(Stored records)
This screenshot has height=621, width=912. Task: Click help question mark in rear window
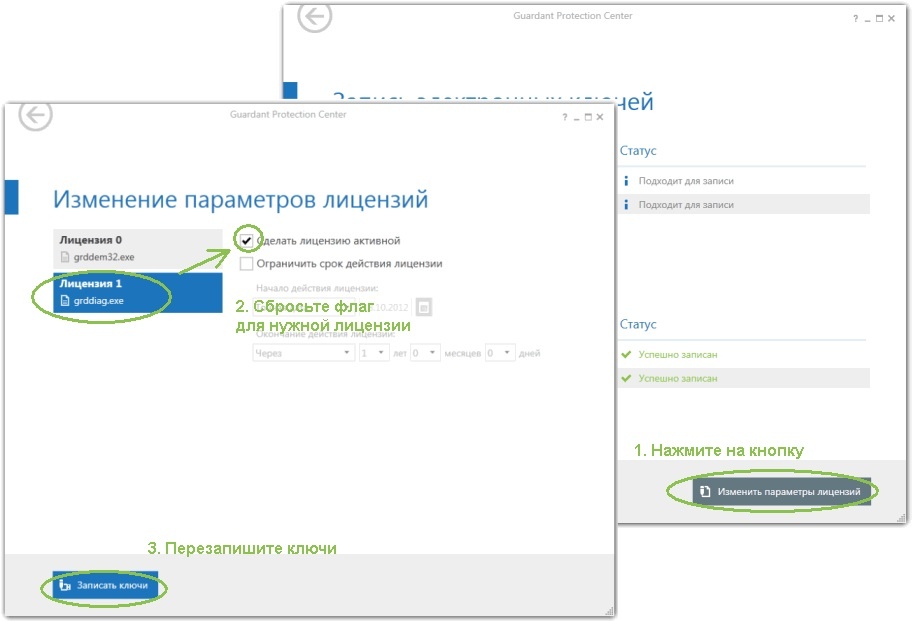coord(855,20)
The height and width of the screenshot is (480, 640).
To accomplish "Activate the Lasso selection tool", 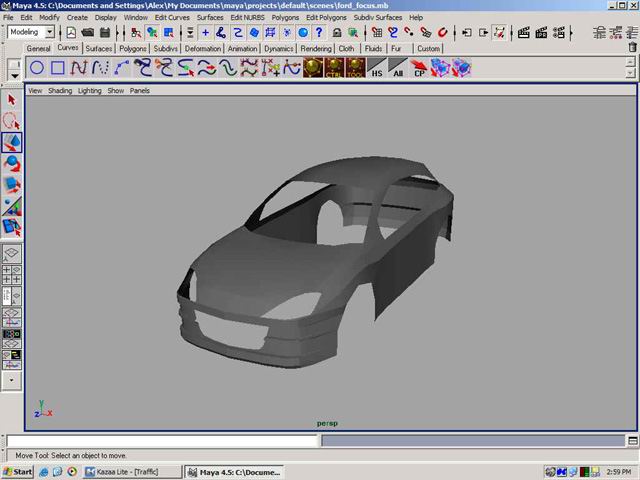I will 12,121.
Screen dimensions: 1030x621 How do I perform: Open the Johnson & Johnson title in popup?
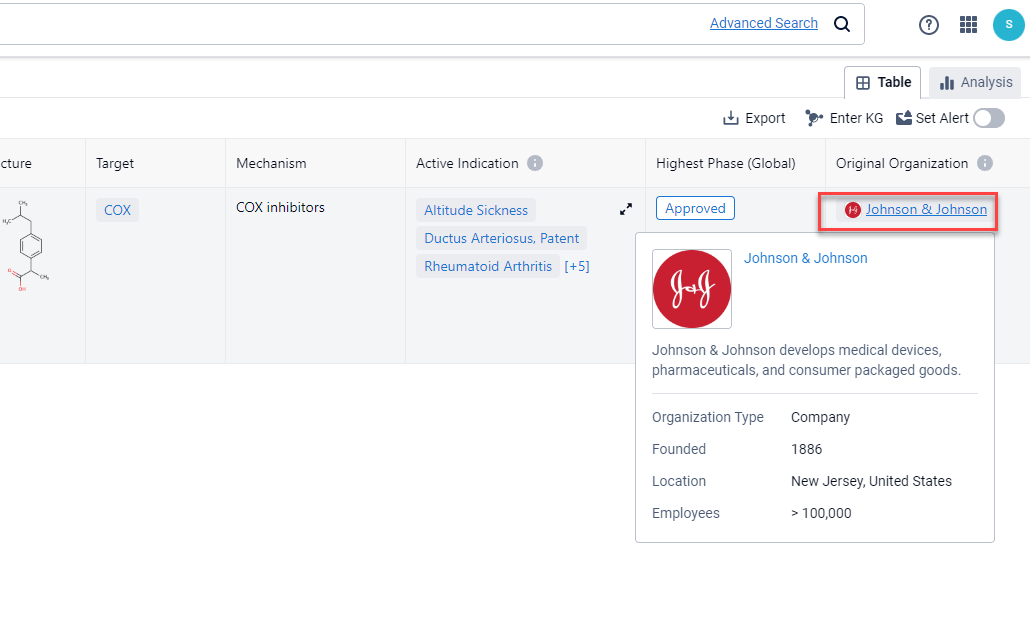[805, 258]
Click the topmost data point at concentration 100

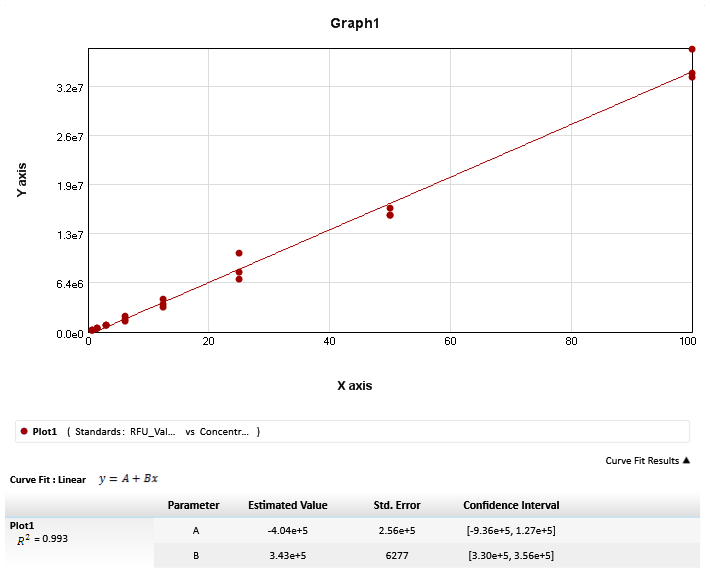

WORK REQUEST. Repeat word for word, leaving out the pictures, each line of the records from the line that holds "Screen dimensions: 1030x621" through the final one.

EXPECTED ANSWER.
Screen dimensions: 1030x621 How do I perform: Open the Johnson & Johnson title in popup?
[805, 258]
Click the topmost data point at concentration 100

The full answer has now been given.